◆ How to complete this task
The entries below must be restated word for word.

[Excerpts from a dataset]
┄┄┄┄┄┄┄┄┄┄

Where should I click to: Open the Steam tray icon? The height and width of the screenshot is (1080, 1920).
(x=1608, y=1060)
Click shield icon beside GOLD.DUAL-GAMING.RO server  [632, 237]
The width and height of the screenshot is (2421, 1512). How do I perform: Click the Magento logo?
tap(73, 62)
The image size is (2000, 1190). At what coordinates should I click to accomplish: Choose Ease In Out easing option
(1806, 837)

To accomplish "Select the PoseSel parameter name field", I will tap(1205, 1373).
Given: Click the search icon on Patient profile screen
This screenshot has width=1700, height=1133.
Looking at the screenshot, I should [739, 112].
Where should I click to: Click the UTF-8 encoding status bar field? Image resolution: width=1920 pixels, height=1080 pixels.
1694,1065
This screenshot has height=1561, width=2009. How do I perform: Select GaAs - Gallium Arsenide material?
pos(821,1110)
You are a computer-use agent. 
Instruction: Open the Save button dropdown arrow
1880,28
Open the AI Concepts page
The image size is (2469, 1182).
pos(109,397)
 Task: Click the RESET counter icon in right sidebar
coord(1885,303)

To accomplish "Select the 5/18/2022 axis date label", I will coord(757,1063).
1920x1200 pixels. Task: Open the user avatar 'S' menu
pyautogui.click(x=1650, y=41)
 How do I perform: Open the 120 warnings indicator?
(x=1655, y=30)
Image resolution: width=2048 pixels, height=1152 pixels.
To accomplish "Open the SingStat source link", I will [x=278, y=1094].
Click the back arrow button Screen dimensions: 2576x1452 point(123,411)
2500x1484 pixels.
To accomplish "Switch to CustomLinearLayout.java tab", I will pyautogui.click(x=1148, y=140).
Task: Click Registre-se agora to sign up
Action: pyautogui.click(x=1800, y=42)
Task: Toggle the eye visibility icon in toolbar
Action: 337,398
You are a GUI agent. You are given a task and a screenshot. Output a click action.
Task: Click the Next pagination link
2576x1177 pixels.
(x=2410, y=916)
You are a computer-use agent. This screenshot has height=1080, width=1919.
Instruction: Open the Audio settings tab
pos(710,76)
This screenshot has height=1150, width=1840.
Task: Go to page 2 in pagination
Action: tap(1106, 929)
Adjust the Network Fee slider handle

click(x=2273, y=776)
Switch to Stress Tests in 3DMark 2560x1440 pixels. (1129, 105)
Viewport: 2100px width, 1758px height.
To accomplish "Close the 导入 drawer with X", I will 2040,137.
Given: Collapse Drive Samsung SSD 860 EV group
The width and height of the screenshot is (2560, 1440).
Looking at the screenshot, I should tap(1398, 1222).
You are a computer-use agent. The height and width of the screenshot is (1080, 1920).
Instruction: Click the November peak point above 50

┄┄┄┄┄┄┄┄┄┄

◆ Result for this exercise
Where should I click to: Open the Steam tray icon? The height and width of the screenshot is (1080, 1920).
(x=1608, y=1060)
Click shield icon beside GOLD.DUAL-GAMING.RO server  [632, 237]
The width and height of the screenshot is (2421, 1512). How do I perform: Click the Magento logo?
tap(73, 62)
The image size is (2000, 1190). At what coordinates should I click to accomplish: Choose Ease In Out easing option
(1806, 837)

To accomplish "Select the PoseSel parameter name field", I will tap(1205, 1373).
Given: Click the search icon on Patient profile screen
This screenshot has width=1700, height=1133.
Looking at the screenshot, I should [739, 112].
Where should I click to: Click the UTF-8 encoding status bar field? Image resolution: width=1920 pixels, height=1080 pixels.
1694,1065
This screenshot has height=1561, width=2009. How do I perform: Select GaAs - Gallium Arsenide material?
pos(821,1110)
You are a computer-use agent. 
Instruction: Open the Save button dropdown arrow
1880,28
Open the AI Concepts page
The image size is (2469, 1182).
pos(109,397)
 Task: Click the RESET counter icon in right sidebar
coord(1885,303)

To accomplish "Select the 5/18/2022 axis date label", I will coord(757,1063).
1920x1200 pixels. Task: Open the user avatar 'S' menu
pyautogui.click(x=1650, y=41)
 How do I perform: Open the 120 warnings indicator?
(x=1655, y=30)
Image resolution: width=2048 pixels, height=1152 pixels.
To accomplish "Open the SingStat source link", I will [x=278, y=1094].
Click the back arrow button Screen dimensions: 2576x1452 point(123,411)
2500x1484 pixels.
To accomplish "Switch to CustomLinearLayout.java tab", I will pyautogui.click(x=1148, y=140).
Task: Click Registre-se agora to sign up
Action: pyautogui.click(x=1800, y=42)
Task: Toggle the eye visibility icon in toolbar
Action: 337,398
You are a GUI agent. You are given a task and a screenshot. Output a click action.
Task: Click the Next pagination link
2576x1177 pixels.
(x=2410, y=916)
You are a computer-use agent. This screenshot has height=1080, width=1919.
Instruction: Open the Audio settings tab
pos(710,76)
This screenshot has height=1150, width=1840.
Task: Go to page 2 in pagination
Action: tap(1106, 929)
Adjust the Network Fee slider handle

click(x=2273, y=776)
Switch to Stress Tests in 3DMark 2560x1440 pixels. (1129, 105)
Viewport: 2100px width, 1758px height.
To accomplish "Close the 导入 drawer with X", I will 2040,137.
Given: Collapse Drive Samsung SSD 860 EV group
The width and height of the screenshot is (2560, 1440).
Looking at the screenshot, I should tap(1398, 1222).
You are a computer-use agent. The height and width of the screenshot is (1080, 1920).
Instruction: Click the November peak point above 50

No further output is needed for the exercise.